For God did not call us to impurity but in holiness. 1 Thessalonians 4:7

Dear Friends in Christ,
Hmm… I hadn’t planned on writing about chastity on Valentine’s Day… I’ll have to factor that in next time… But what better day to consider chastity? Chastity celebrates the fullness of the love between husband and wife, and chastity celebrates the love among family and friends and with strangers that loves as God loves, and loves well and loves generously and loves rightly.
I wrote in my message last week that chastity (and even celibacy) is not merely the absence of sex, nor merely restraint. Chastity in its fullness is about how we love in ways appropriate to our relationships, and how we love well, in ways that build up the other and all our relationships. When our relationships thrive, the whole community thrives. Chastity points toward something beautiful, rather than toward the challenges we have with chastity.
Of course, we need to take stock of those challenges. I wrote about the mindset of our culture about sex, and also about the drives within us. Even when we don’t fan the flames of those desires, they still press upon us. Our desires do have a healthy origin, connected to our need for personal connection and physical touch. God designed us to be in relationship with each other, and we are not disembodied ghosts; we are physical people as well as spiritual people.
It’s safe to say, however, that our drive for sexual intimacy is generally out of proportion. C.S. Lewis once observed that we would think it strange if we gathered in a theater to watch the slow unveiling of a plate of food. There are no “food strip clubs” in our culture. Furthermore, some of us will be single all of our lives, and for all of us, large portions of our lives will be spent single and celibate. Even in marriage, spouses are not always available to each other. Conflict, travel, illness and injury can make marriage feel a lot like celibacy. How can we live with our desires unmet? How can we find peace (spiritually and physically) without the intimacy we crave?
In this context, the peace that our guts imagine is probably not attainable. We will always encounter that restlessness and desire; it is a normal part of the human condition, young or old, single or married. The peace that we can find, by God’s grace and mercy, is, in fact, making peace with that restlessness and desire rather than always trying to fill it with sex.
Theologian Victor Lee Austin writes that while marriage focuses and concentrates our commitments and our relationships to a spouse, friendship points our loves to a much wider scope of relationships. And we are all called to friendship at all times in our lives (whereas marriage is a calling not for all of us, and even then, only for part of our lives).
What if we looked beyond that restlessness and desire that we carry, and looked toward the good things sought by the source of that desire? God made us for relationships—not only the happy ones, but the messy relationships inherent to humanity. We need each other. We need partnerships and commitment. We need generosity and hospitality to others. We need camaraderie and connection, common purpose and connection to heritage before us and beyond us.
Christian Community
What if Christian community could cultivate those kinds of relationships? The healthy living out of those generous and vulnerable and dedicated relationships that fit our calling in life is in fact what chastity is, and how chastity is lived out.

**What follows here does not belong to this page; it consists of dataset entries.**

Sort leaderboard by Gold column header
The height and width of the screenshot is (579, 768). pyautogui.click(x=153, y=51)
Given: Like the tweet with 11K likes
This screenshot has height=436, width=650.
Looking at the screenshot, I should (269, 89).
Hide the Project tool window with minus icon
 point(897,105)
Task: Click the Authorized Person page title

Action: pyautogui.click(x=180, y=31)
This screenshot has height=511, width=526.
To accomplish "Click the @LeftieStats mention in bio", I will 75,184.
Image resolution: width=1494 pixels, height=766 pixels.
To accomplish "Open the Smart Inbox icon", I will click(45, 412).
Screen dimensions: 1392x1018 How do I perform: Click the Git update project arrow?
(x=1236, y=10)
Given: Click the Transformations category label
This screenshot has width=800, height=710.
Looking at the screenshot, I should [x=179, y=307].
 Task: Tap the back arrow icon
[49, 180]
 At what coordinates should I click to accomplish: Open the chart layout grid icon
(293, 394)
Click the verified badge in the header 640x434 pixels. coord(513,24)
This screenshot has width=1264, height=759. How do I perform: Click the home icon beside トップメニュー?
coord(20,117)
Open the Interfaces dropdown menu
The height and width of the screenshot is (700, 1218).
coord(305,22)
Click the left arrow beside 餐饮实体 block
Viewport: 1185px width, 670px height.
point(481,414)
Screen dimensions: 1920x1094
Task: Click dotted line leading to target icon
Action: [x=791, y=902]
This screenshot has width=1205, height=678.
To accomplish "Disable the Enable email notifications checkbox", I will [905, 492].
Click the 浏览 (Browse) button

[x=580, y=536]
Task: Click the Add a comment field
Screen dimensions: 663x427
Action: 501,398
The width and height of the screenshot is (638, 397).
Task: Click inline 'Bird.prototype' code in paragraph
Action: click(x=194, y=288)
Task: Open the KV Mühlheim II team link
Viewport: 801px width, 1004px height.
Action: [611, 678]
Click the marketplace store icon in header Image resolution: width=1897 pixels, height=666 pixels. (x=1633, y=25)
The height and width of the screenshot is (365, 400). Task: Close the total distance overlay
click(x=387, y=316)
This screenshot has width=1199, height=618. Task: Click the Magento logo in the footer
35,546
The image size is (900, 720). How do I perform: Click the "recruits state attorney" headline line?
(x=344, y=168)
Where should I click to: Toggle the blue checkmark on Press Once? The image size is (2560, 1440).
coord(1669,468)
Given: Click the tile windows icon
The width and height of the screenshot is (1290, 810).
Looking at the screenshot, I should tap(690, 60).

Monks and nuns live in community so that their singleness is not solitude nor isolation. In community with common purpose, they can encourage and support each other and find creative and life-giving ways to respond to that restlessness and desire, channeling it toward joy in giving for others. How might we, outside of the monastery, support each other with such life-giving relationships? Since we all carry some of that restlessness, how can we support each other? Married or widowed or single—the answer is not merely “find a partner,” but rather how can we build relationships of depth and meaning and purpose? Instead of trying to satiate the endless cycle of sexual desire, how can we find wholeness in more holistic relationship across the range of our personal commitments?
If our community could love this way, all of us would flourish. We would especially provide support for those who are single and who seek to cultivate chastity. This raises various disagreements in the church these days about the historic understanding of chastity, and the legitimate parts of the yearning that we carry when our desires are unmet. The boundaries involved in chastity are challenging for all of us, for married and single people and especially challenging for gay men and lesbian women who seek to follow that historic teaching (yes, this raises a lot to unpack—for another email). The church—the Christian community—should lead with compassion and lead with embrace. Even as we stay humble before God and seek to follow his ways, we can also embrace each other and feed each other with relationships of depth and vulnerability and commitment that help us flourish toward chastity’s goal. We all need each other, and by God’s grace, God gives us to each other, to bless us.
This Valentine’s Day, as some celebrate the fun of romance, remember to celebrate also the generous love that knows no bounds, that seeks good and blessing for others widely—for family and friends, for brothers and sisters in Christ, and even for strangers. The goal of chastity is blessing for all of us, drawing us closer to God’s dream for each of us, and for all of us together.